Print every line of the material below exactly as it stands, from its very first line down to the line containing "pyautogui.click(x=431, y=41)", both ends included. Leave out the pictures.

___ Given data ___

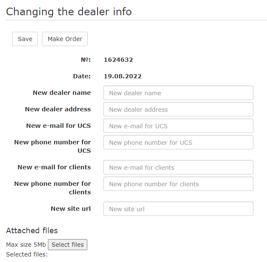The width and height of the screenshot is (267, 262).
Task: Click into the New dealer address text box
Action: pos(178,110)
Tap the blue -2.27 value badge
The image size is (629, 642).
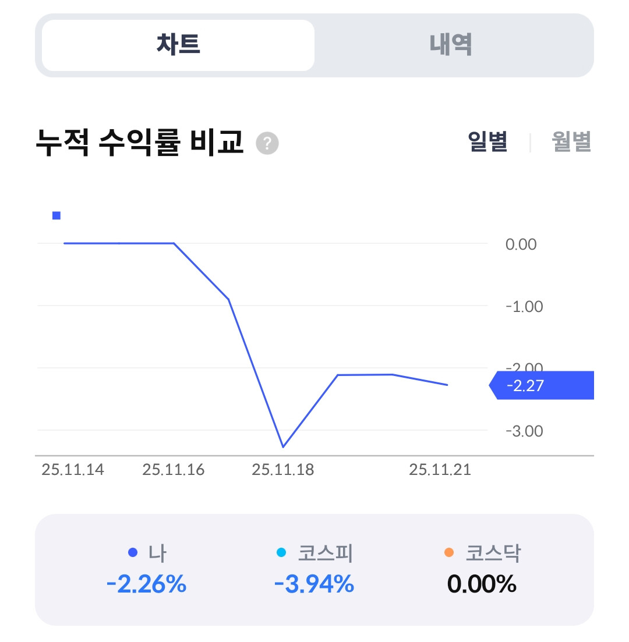tap(542, 385)
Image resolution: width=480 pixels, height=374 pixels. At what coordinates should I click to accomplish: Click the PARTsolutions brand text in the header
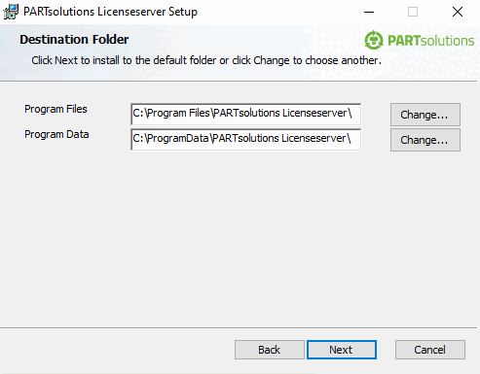pyautogui.click(x=431, y=41)
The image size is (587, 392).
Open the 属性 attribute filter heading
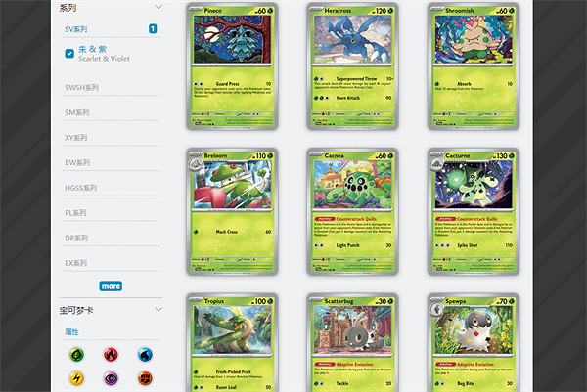[x=71, y=331]
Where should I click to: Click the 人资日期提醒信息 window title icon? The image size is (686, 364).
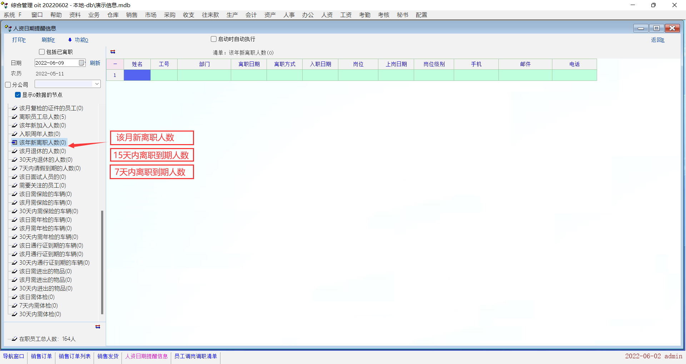tap(8, 28)
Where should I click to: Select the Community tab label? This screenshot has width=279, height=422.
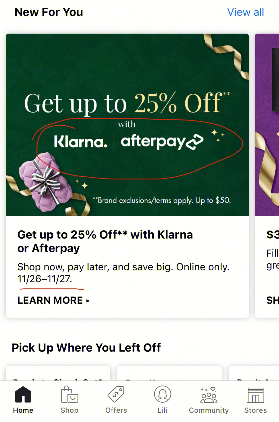click(209, 410)
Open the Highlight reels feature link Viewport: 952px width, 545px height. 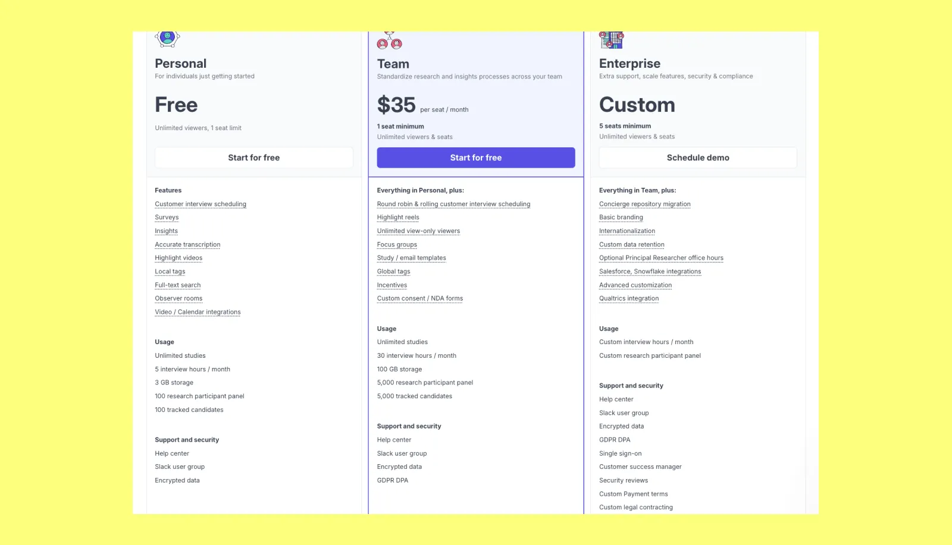coord(398,218)
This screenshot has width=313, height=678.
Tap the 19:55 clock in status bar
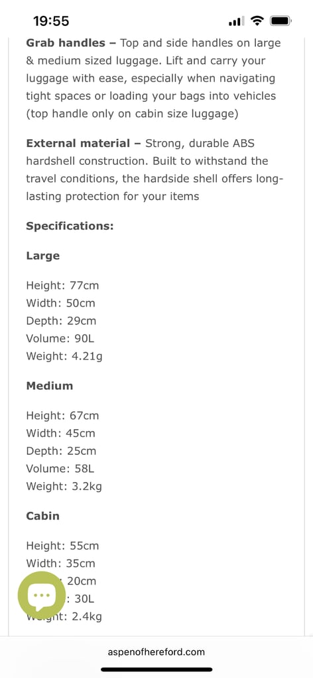click(x=51, y=21)
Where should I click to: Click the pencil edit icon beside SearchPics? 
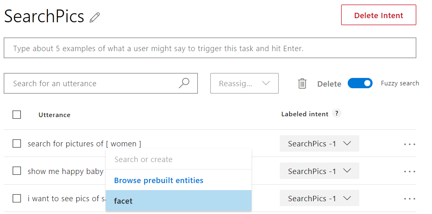click(95, 17)
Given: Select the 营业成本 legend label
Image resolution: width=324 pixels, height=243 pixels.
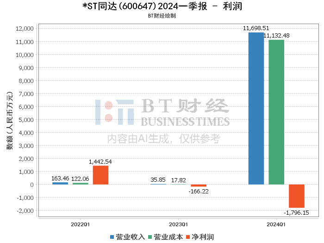Looking at the screenshot, I should coord(168,237).

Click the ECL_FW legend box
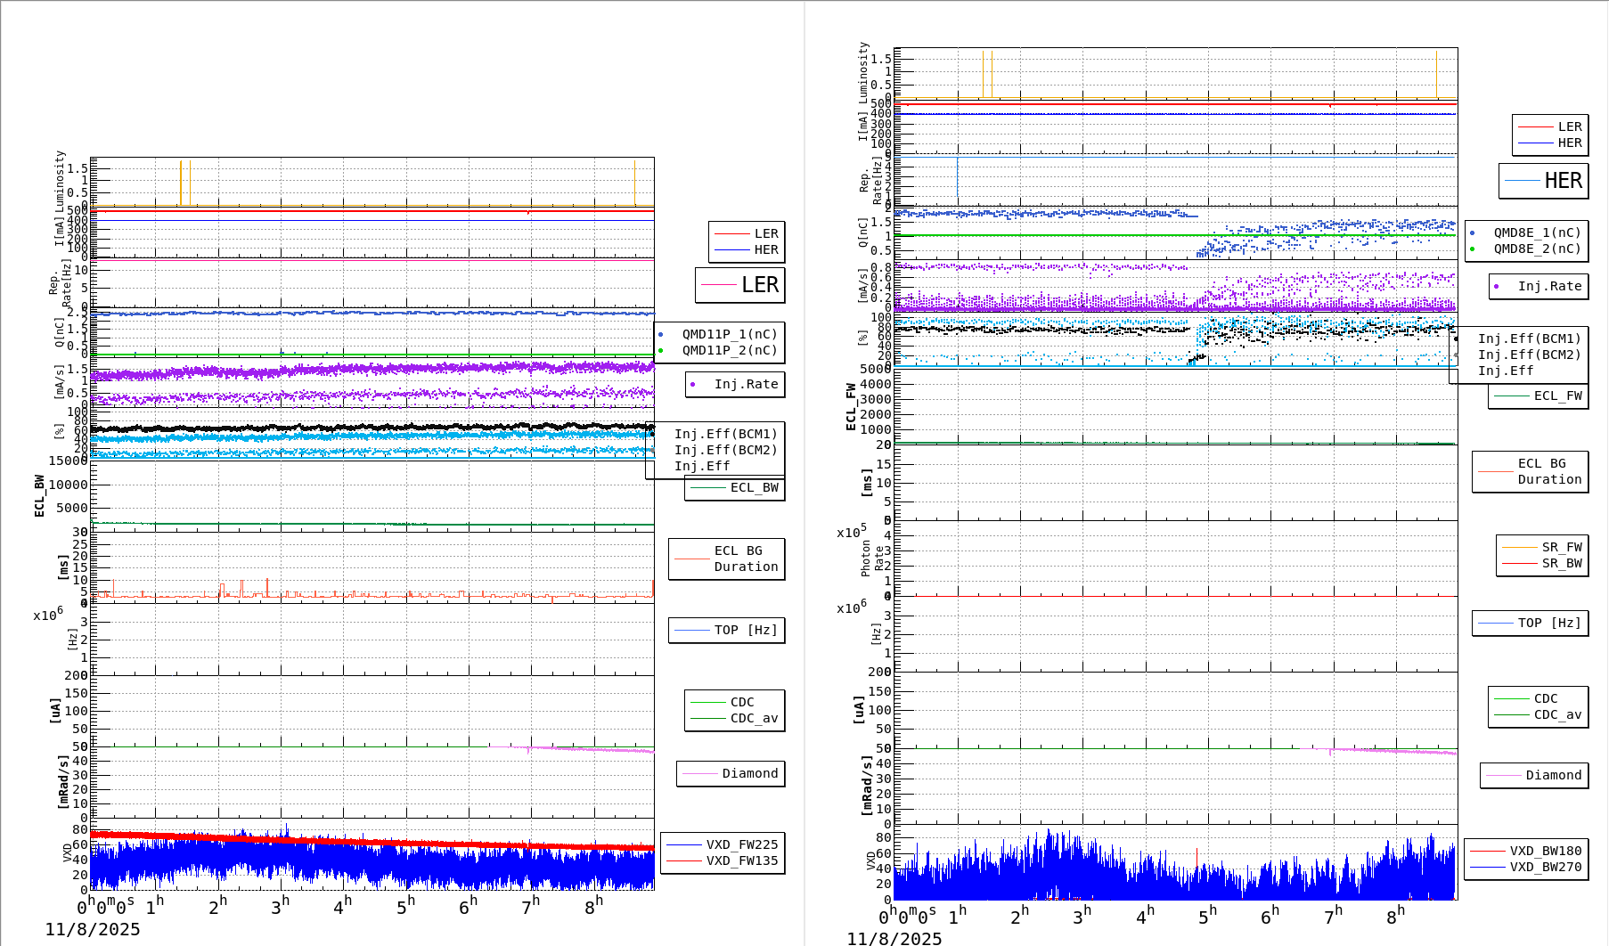pyautogui.click(x=1538, y=396)
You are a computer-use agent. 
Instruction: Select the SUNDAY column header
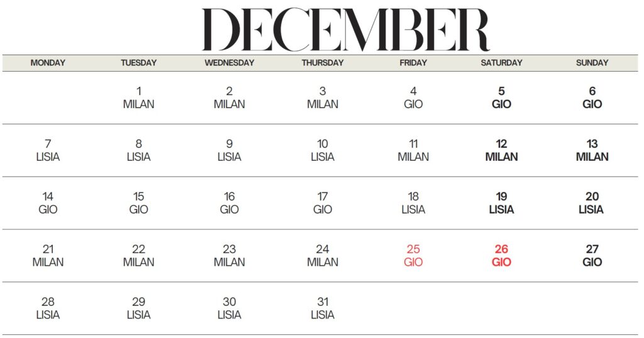tap(592, 63)
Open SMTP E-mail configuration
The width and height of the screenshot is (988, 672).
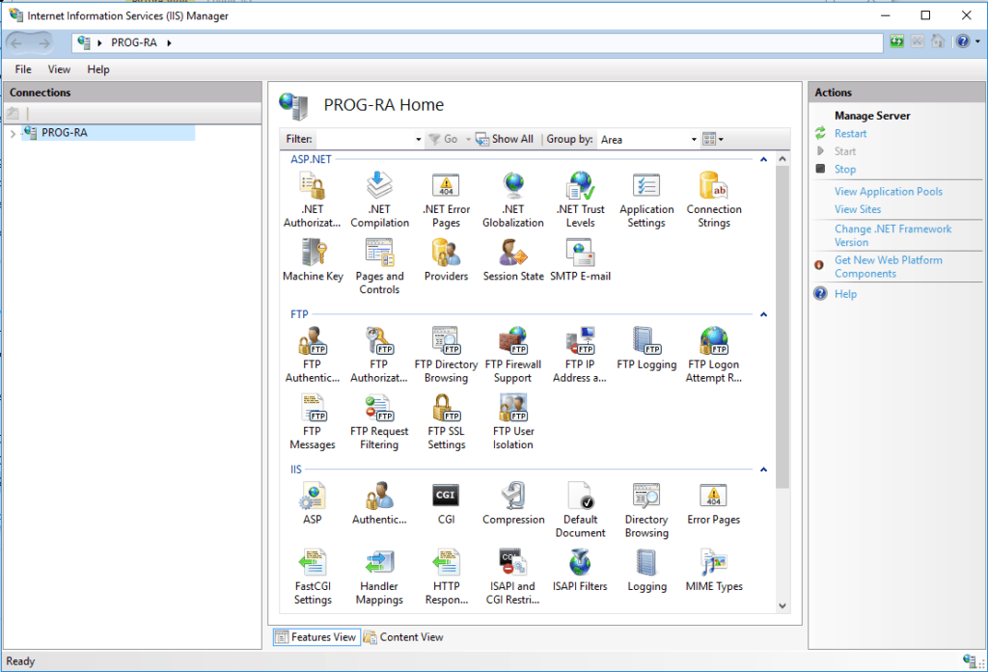pyautogui.click(x=580, y=260)
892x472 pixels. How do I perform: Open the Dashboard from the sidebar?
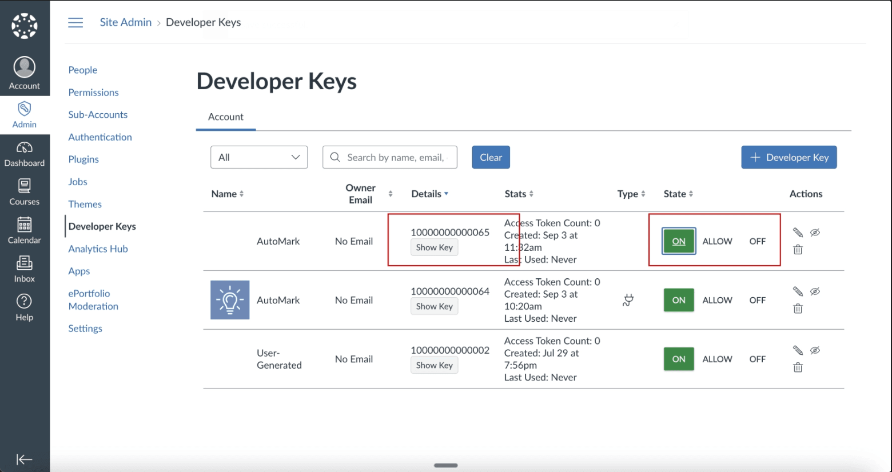point(25,153)
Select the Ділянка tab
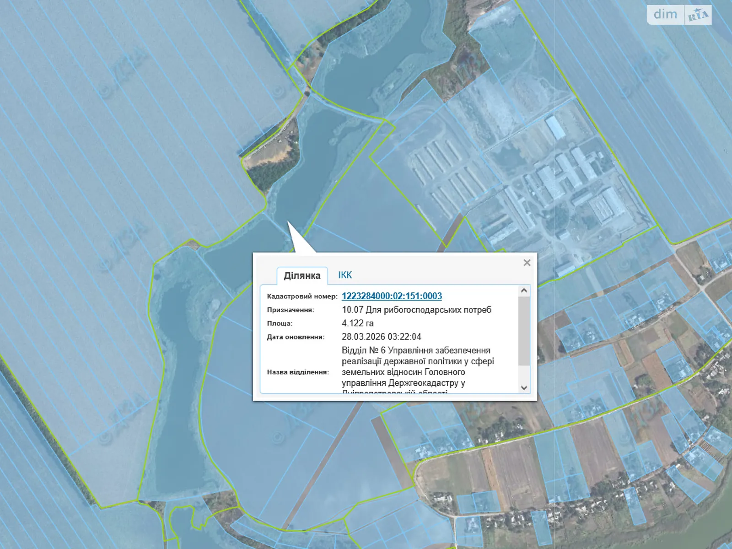The width and height of the screenshot is (732, 549). (x=302, y=275)
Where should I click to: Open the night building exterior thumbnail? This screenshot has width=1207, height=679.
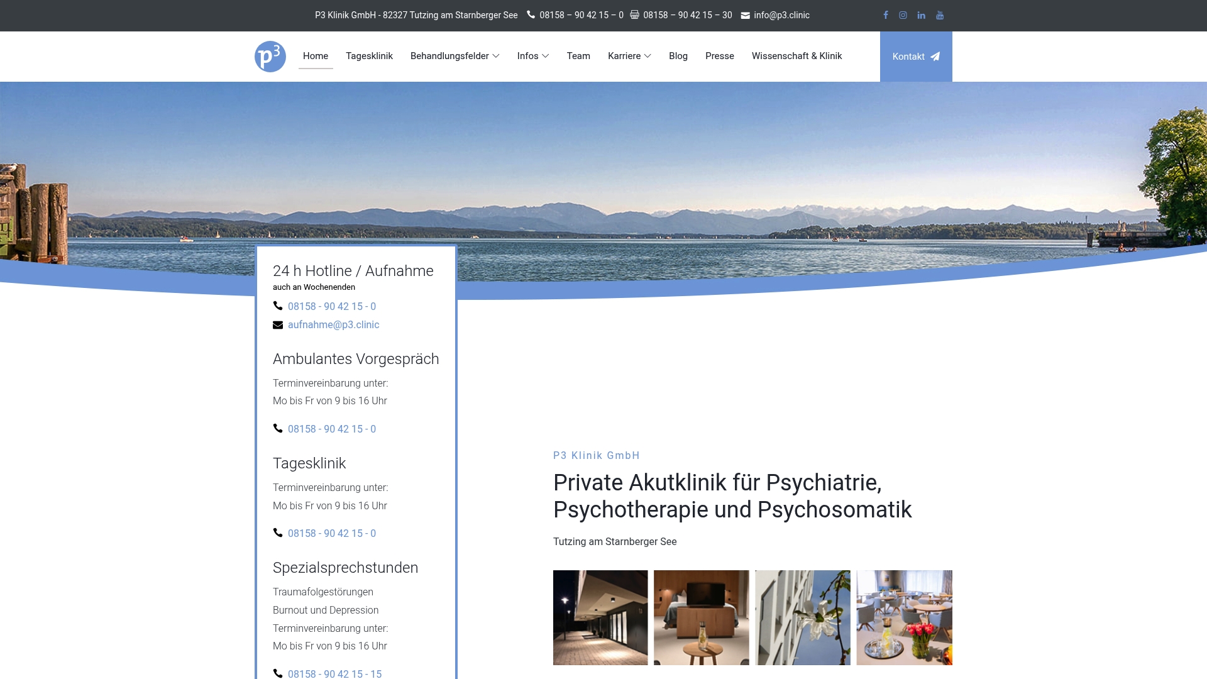[x=600, y=617]
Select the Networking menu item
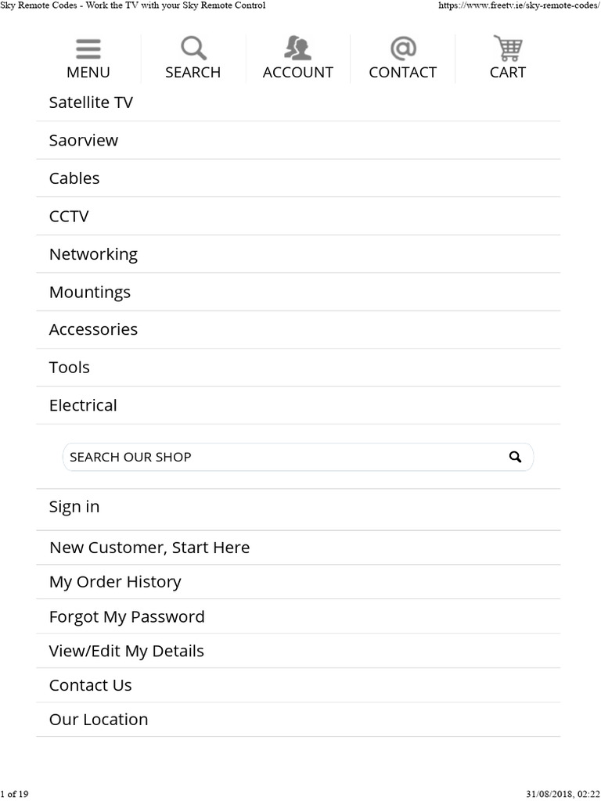601x801 pixels. tap(93, 254)
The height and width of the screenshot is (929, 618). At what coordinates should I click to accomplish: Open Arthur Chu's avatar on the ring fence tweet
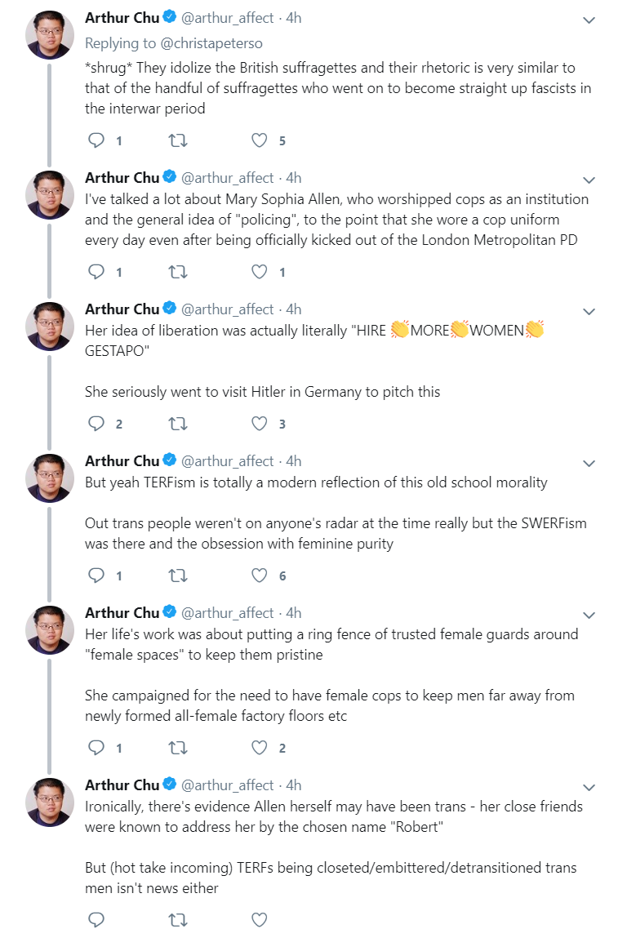50,629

___

◆ Task output ◆
The width and height of the screenshot is (267, 262).
Task: Click into the New dealer address text box
Action: pos(178,110)
Tap the blue -2.27 value badge
The image size is (629, 642).
tap(542, 385)
Image resolution: width=480 pixels, height=374 pixels. At what coordinates should I click to accomplish: Click the PARTsolutions brand text in the header
pyautogui.click(x=431, y=41)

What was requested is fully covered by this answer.